[Exercise objective] Copy the rows below word for word, leaving out the pictures.

═════ Data to process

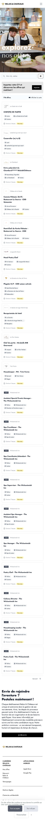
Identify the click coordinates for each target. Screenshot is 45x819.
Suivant (35, 679)
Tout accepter (15, 808)
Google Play (27, 773)
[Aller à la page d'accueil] (13, 4)
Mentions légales (8, 790)
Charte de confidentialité (10, 795)
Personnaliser (21, 814)
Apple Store (27, 769)
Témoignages (7, 781)
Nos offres (6, 769)
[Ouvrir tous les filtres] (40, 76)
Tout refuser (31, 808)
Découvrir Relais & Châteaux (6, 775)
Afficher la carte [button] (36, 97)
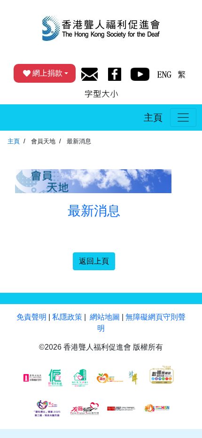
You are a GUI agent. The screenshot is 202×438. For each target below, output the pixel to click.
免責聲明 (31, 317)
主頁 (153, 117)
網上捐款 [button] (47, 73)
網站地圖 (105, 317)
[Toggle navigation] (183, 117)
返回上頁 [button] (94, 261)
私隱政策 (67, 317)
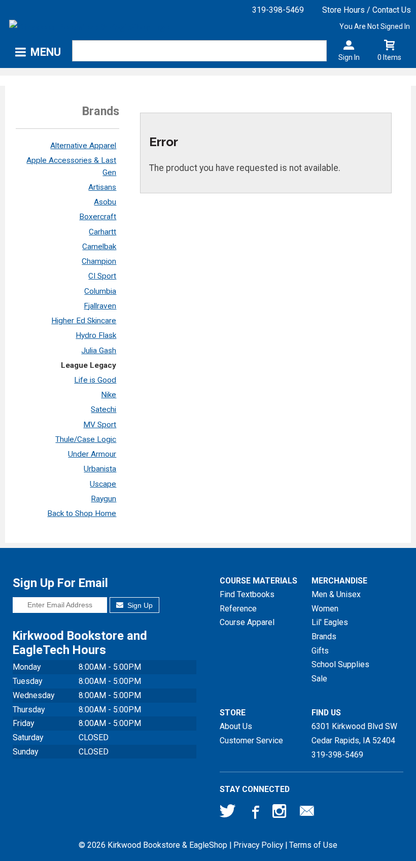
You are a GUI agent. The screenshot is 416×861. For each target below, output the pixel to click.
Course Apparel (247, 622)
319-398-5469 (278, 10)
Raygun (103, 498)
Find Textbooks (247, 594)
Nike (108, 394)
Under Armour (92, 454)
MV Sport (99, 424)
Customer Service (251, 740)
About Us (236, 726)
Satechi (103, 409)
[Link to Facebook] (254, 813)
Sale (319, 678)
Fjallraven (100, 306)
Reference (238, 608)
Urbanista (100, 468)
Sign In (349, 57)
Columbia (100, 291)
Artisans (102, 187)
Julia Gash (98, 350)
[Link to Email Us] (307, 813)
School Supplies (340, 664)
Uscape (103, 484)
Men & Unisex (336, 594)
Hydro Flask (96, 335)
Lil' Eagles (329, 622)
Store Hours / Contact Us (366, 10)
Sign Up (139, 605)
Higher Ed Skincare (83, 320)
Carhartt (102, 231)
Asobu (105, 201)
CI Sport (102, 276)
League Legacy (88, 365)
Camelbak (99, 246)
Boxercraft (97, 216)
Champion (99, 261)
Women (324, 608)
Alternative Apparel (83, 145)
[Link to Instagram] (280, 813)
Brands (323, 636)
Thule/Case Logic (85, 439)
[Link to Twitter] (228, 813)
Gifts (320, 651)
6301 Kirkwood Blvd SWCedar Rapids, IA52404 (354, 733)
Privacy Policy (258, 845)
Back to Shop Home (81, 513)
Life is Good (95, 380)
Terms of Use (313, 845)
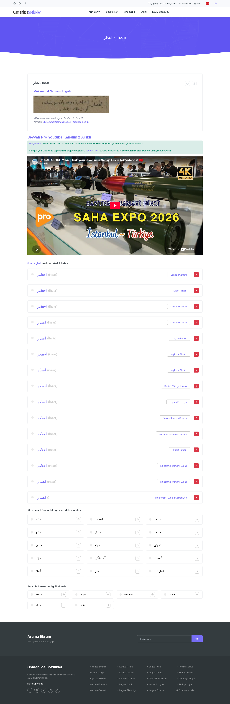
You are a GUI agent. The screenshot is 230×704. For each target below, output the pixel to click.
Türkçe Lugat (185, 684)
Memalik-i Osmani (157, 678)
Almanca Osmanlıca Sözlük (173, 434)
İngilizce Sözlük (179, 354)
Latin (144, 12)
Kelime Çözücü (169, 3)
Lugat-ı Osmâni (156, 690)
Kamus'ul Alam (126, 672)
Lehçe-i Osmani (179, 274)
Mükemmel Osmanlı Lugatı (52, 91)
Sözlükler (112, 12)
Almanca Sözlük (97, 666)
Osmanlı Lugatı (156, 684)
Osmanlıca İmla (186, 690)
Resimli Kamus (185, 666)
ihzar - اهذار (34, 263)
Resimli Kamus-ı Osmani (175, 418)
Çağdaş (154, 3)
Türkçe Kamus (186, 672)
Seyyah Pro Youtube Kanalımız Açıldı (59, 137)
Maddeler (129, 12)
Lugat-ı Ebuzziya (178, 402)
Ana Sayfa (94, 12)
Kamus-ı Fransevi (98, 684)
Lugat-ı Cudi (179, 450)
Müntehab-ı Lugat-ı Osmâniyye (171, 497)
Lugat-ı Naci (180, 290)
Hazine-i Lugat (97, 672)
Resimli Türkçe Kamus (175, 386)
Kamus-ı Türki (126, 666)
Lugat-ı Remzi (180, 338)
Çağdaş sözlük (81, 121)
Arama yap (186, 3)
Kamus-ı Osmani (179, 306)
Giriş (198, 3)
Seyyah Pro (35, 143)
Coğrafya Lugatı (186, 678)
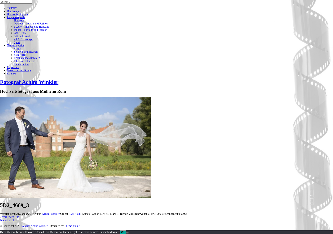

══════════

[Finished task]
Identify the click coordinates for each target. Screenshot is 45x819.
Suivant (35, 679)
Tout accepter (15, 808)
Google Play (27, 773)
[Aller à la page d'accueil] (13, 4)
Mentions légales (8, 790)
Charte de confidentialité (10, 795)
Personnaliser (21, 814)
Apple Store (27, 769)
Témoignages (7, 781)
Nos offres (6, 769)
[Ouvrir tous les filtres] (40, 76)
Tout refuser (31, 808)
Découvrir Relais & Châteaux (6, 775)
Afficher la carte [button] (36, 97)
You are a GUI agent. The screenshot is 202×438. For each target below, output the pixel to click.
免責聲明 (31, 317)
主頁 (153, 117)
網上捐款 [button] (47, 73)
網站地圖 (105, 317)
[Toggle navigation] (183, 117)
返回上頁 [button] (94, 261)
私隱政策 (67, 317)
You are a GUI agent. The screenshot is 416×861. For each target below, output the pixel to click.
Course Apparel (247, 622)
319-398-5469 (278, 10)
Raygun (103, 498)
Find Textbooks (247, 594)
Nike (108, 394)
Under Armour (92, 454)
MV Sport (99, 424)
Customer Service (251, 740)
About Us (236, 726)
Satechi (103, 409)
[Link to Facebook] (254, 813)
Sale (319, 678)
Fjallraven (100, 306)
Reference (238, 608)
Urbanista (100, 468)
Sign In (349, 57)
Columbia (100, 291)
Artisans (102, 187)
Julia Gash (98, 350)
[Link to Email Us] (307, 813)
School Supplies (340, 664)
Uscape (103, 484)
Men & Unisex (336, 594)
Hydro Flask (96, 335)
Lil' Eagles (329, 622)
Store Hours / Contact Us (366, 10)
Sign Up (139, 605)
Higher Ed Skincare (83, 320)
Carhartt (102, 231)
Asobu (105, 201)
CI Sport (102, 276)
League Legacy (88, 365)
Camelbak (99, 246)
Boxercraft (97, 216)
Champion (99, 261)
Women (324, 608)
Alternative Apparel (83, 145)
[Link to Instagram] (280, 813)
Brands (323, 636)
Thule/Case Logic (85, 439)
[Link to Twitter] (228, 813)
Gifts (320, 651)
6301 Kirkwood Blvd SWCedar Rapids, IA52404 (354, 733)
Privacy Policy (258, 845)
Back to Shop Home (81, 513)
Life is Good (95, 380)
Terms of Use (313, 845)
You are a GUI agent. The screenshot is 230×704. For each target below, output the pixel to click.
Türkçe Lugat (185, 684)
Memalik-i Osmani (157, 678)
Almanca Osmanlıca Sözlük (173, 434)
İngilizce Sözlük (179, 354)
Latin (144, 12)
Kelime Çözücü (169, 3)
Lugat-ı Osmâni (156, 690)
Kamus'ul Alam (126, 672)
Lehçe-i Osmani (179, 274)
Mükemmel Osmanlı Lugatı (52, 91)
Sözlükler (112, 12)
Almanca Sözlük (97, 666)
Osmanlı Lugatı (156, 684)
Osmanlıca İmla (186, 690)
Resimli Kamus (185, 666)
ihzar - اهذار (34, 263)
Resimli Kamus-ı Osmani (175, 418)
Çağdaş (154, 3)
Türkçe Kamus (186, 672)
Seyyah Pro Youtube Kanalımız Açıldı (59, 137)
Maddeler (129, 12)
Lugat-ı Ebuzziya (178, 402)
Ana Sayfa (94, 12)
Kamus-ı Fransevi (98, 684)
Lugat-ı Cudi (179, 450)
Müntehab-ı Lugat-ı Osmâniyye (171, 497)
Lugat-ı Naci (180, 290)
Hazine-i Lugat (97, 672)
Resimli Türkçe Kamus (175, 386)
Kamus-ı Türki (126, 666)
Lugat-ı Remzi (180, 338)
Çağdaş sözlük (81, 121)
Arama yap (186, 3)
Kamus-ı Osmani (179, 306)
Giriş (198, 3)
Seyyah Pro (35, 143)
Coğrafya Lugatı (186, 678)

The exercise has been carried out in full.